L2- Une prière à la mer

L2- Une prière à la mer

L4- Khalil

L4- Khalil

L1- La Loi de la mer

L1- La Loi de la mer

À 210 km de la côte sicilienne et à seulement 152 km de la côte africaine, Lampedusa est une destination prisée des amateurs de soleil, de plongée et de nature. C’est aussi là qu’échoue la cohorte des réfugiés survivants de la traversée de la Méditerranée. Dramaturge célèbre en Italie, prix du Premier Roman étranger 2016 pour « Sur cette terre comme au ciel », qui évoque sa Sicile natale, Davide Enia est revenu sur l'île où il avait passé de joyeuses vacances enfantines. Pour interroger les témoins de cette tragédie sans cesse recommencée : les migrants, mais aussi les secouristes, les habitants et les pêcheurs, qui, avec leurs pauvres moyens, appliquent « la Loi de la mer » (1), voulant que l’on aide celui qui a besoin d’être secouru, quel qu'il soit. Leurs mots sont terribles – trop d’atrocités rapportées et de cadavres déchiquetés – et leurs pleurs dissimulés encore plus douloureux.

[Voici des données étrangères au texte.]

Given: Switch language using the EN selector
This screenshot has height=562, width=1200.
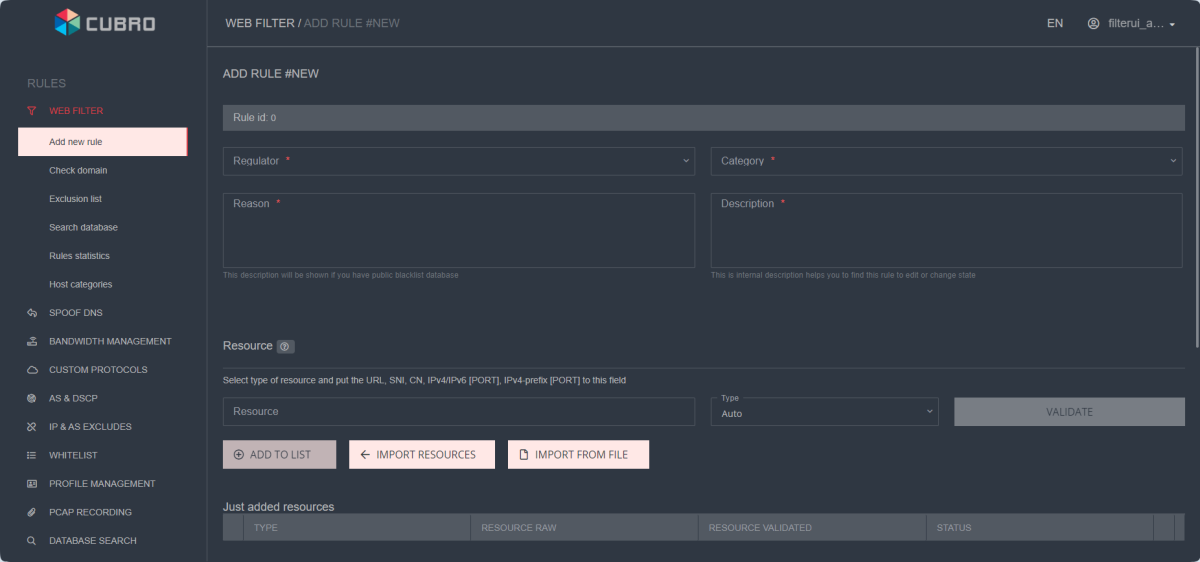Looking at the screenshot, I should [x=1055, y=23].
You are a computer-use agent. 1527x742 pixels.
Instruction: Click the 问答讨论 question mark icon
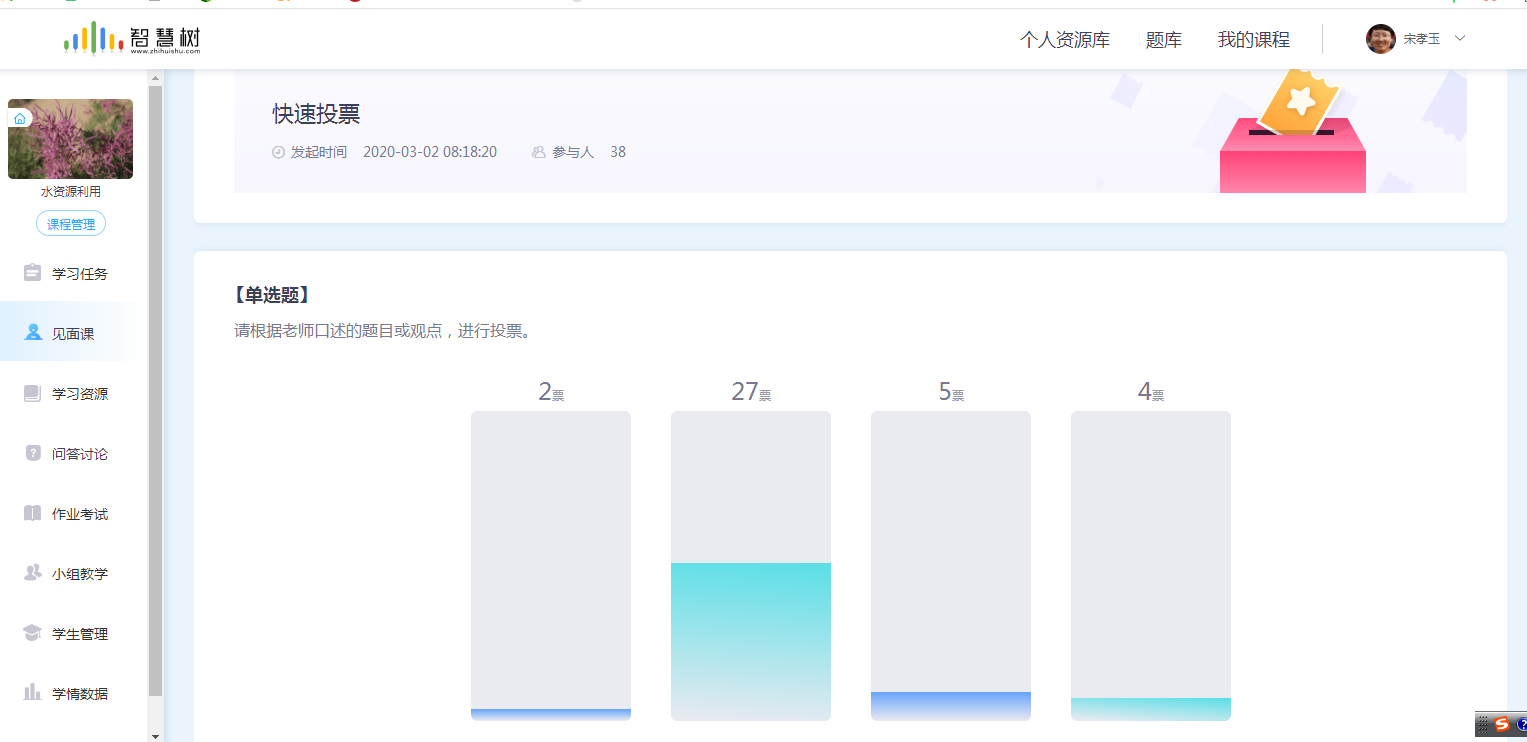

Résultat de plus de trois années d’échanges, le récit n’est ni documentaire ni polémique mais simplement humain, d’autant plus qu’un drame personnel, la fin de vie d’un oncle que l'auteur adore, se déroule en même temps. Seul réconfort : la présence à ses côtés de son père, un ancien médecin taciturne mais aimant, qui est devenu aussi un témoin en troquant son stéthoscope contre un appareil photo.

En librairie en France le 13 septembre, « Une prière à la mer » (2) bénéficiera d’un lancement mondial tout au long du mois. Illustré par l’artiste londonien Dan Williams, ce petit album est signé Khaled Hosseini. L’auteur des « Cerfs-volants de Kaboul » a voulu rendre hommage, en même temps qu’à Aylan Kurdi, l’enfant syrien de 3 ans noyé alors qu’il tentait de rejoindre la Grèce, dont la photo a fait le tour du monde en 2015, aux milliers de réfugiés qui prennent la mer pour fuir la guerre et les persécutions. En attendant l’aube et l’arrivée d’un bateau, un père syrien parle à son fils de la ville de Homs, animée et paisible, telle qu’elle était avant la guerre, et il demande protection pour la dangereuse traversée qu’ils vont entreprendre.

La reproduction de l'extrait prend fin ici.